While it is commonplace in North America, Britain and Europe it is still in the embryonic stage on the Chinese mainland.
It was an "accident" that Career International began its RPO business. Since its establishment in 1996, the agency has been focusing on corporate headhunting.
In 2004, a domestic large private industrial group hired Career International to find a senior executive, and the agency's performance pleasing and the group asked Gao to find some middle managers and again Career International met the company's requirements.
Shortly thereafter Gao was told, "you may go ahead and help us recruit all our office staff."
Gao was very excited. "Both my client and I were happy," he says, "but I did not know the model was called RPO then."
In general, businesses looking for top-level executives pay a headhunter on a retainer basis, usually 20 to 30 percent of the recruited executive's first-year salary, and those looking for middle-level managers pay on a contingency basis, says Peng Jianfeng, professor with the Renmin University of China and a senior human resources (HR) analyst.
"When combining them together, as the process is similar, the cost may drop and the agency can get more margin room," he says.
Gao took on RPO as an emerging business for Career International and studied many foreign cases on it to make the business not only more professional but also more localized in order to win clients.
In explaining Career International's unique approach, Gao says at the time he and his consultants were almost camped out in the private industrial group's office everyday in order to obtain a clear understanding of what kind of talents the client really needed, what the corporate culture was and kinds of personalities the business was looking for.

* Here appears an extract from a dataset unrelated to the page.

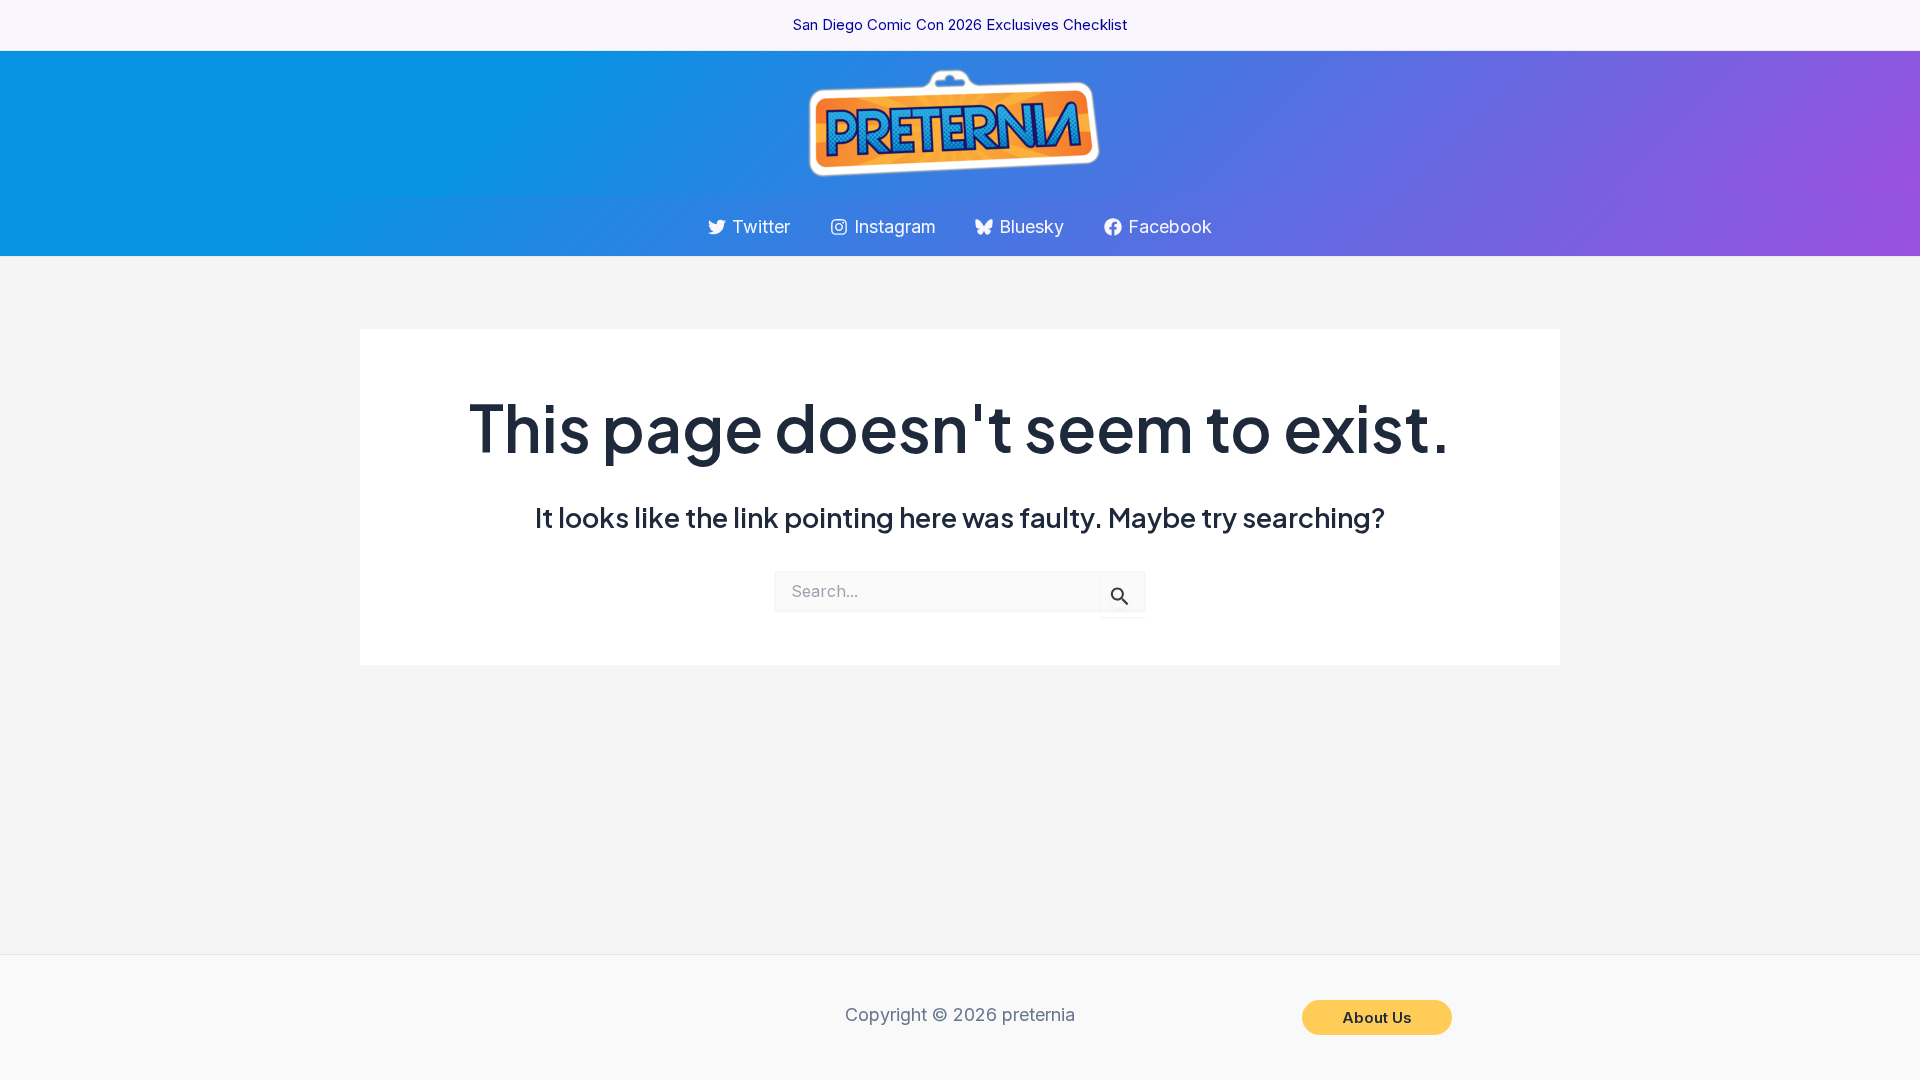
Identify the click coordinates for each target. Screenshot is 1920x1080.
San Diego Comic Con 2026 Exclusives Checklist (960, 24)
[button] (1377, 1017)
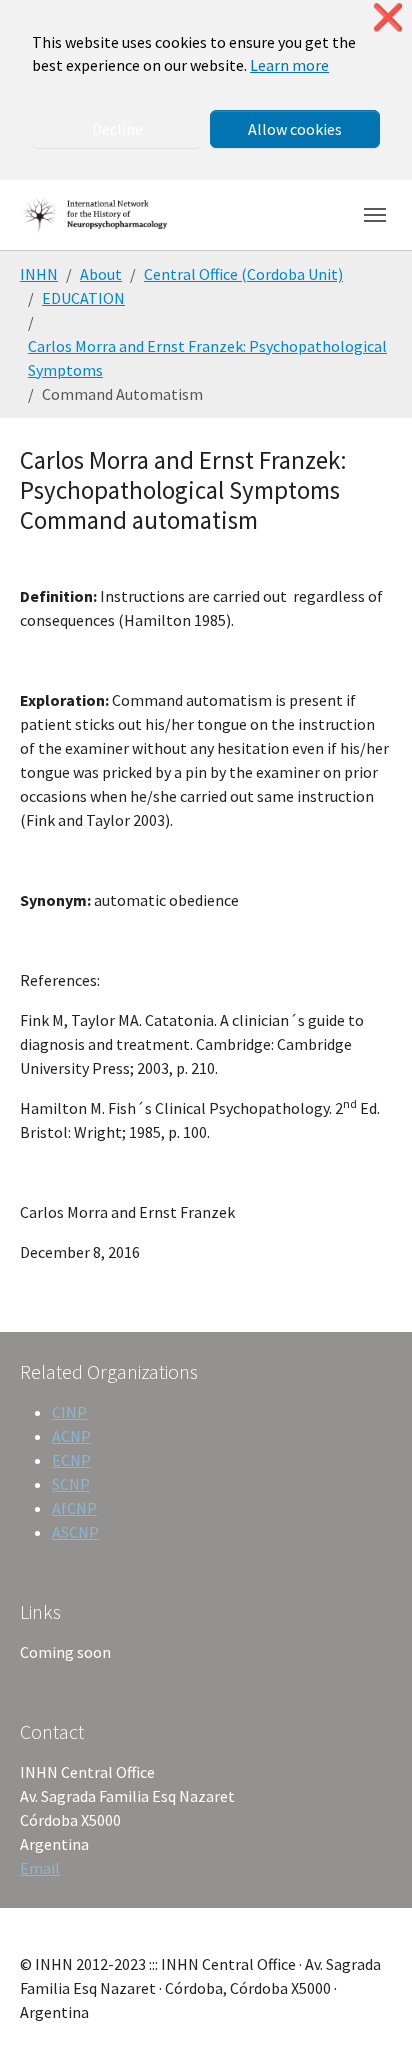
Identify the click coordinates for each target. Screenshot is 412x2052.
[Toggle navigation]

"We are in the same boat (with our clients), we take care of them, and make decisions for both of us, just like a wife operating a family, seeking harmony and growth," says Gao.
Risk control tool
Majoring in English language from Beijing Foreign Language Study University, Gao, born in rural Northern China, got his first job immediately after graduation in 1995 working at a small local headhunter agency. Restless, Gao left the agency in 1996 to found Career International with money borrowed from friends.
It has three pillar businesses: headhunting, temporary staff recruitment and RPO. Finding executives for top corporate positions makes up 80 percent of its revenue as a whole and 80 percent of its client are transnational firms to date. The company's yearly net revenue jumped from 10,000 yuan in 1996 to 120 million yuan in 2007.
But the global financial woes have had a distinct ripple effect on the corporate world and as salaries for CEOs and presidents drop, headhunting is becoming correspondingly dim.
But Gao says the RPO approach can provide a cost-cutting solution.
"Many multinationals in China, who previously separated senior executive hunting and staff recruitment now prefer to package the two sectors, and some have turned to us for related services," says Gao.
Gao says the powerful human resource multinationals in China, such as Hudson and Manpower, are also potential competitors.
"But in the mainland market so far, I don't think they are competitors yet, for the RPO sector, as they are eyeing the high-end market and have not yet seen RPO as a growth engine," he says.
"Under market turmoil, operators with quick response and full flexibility will take the lead," says Peng.
Gao says Career International, knows the local conditions better than the transnationals, designs and revises solutions much faster, and cooperates with clients more flexibly.
"Most importantly, we are zero-distance with our clients geographically and culturally, we are zero-distance with Chinese market, and we and our clients are like a family on the same side of the fence," adds Gao.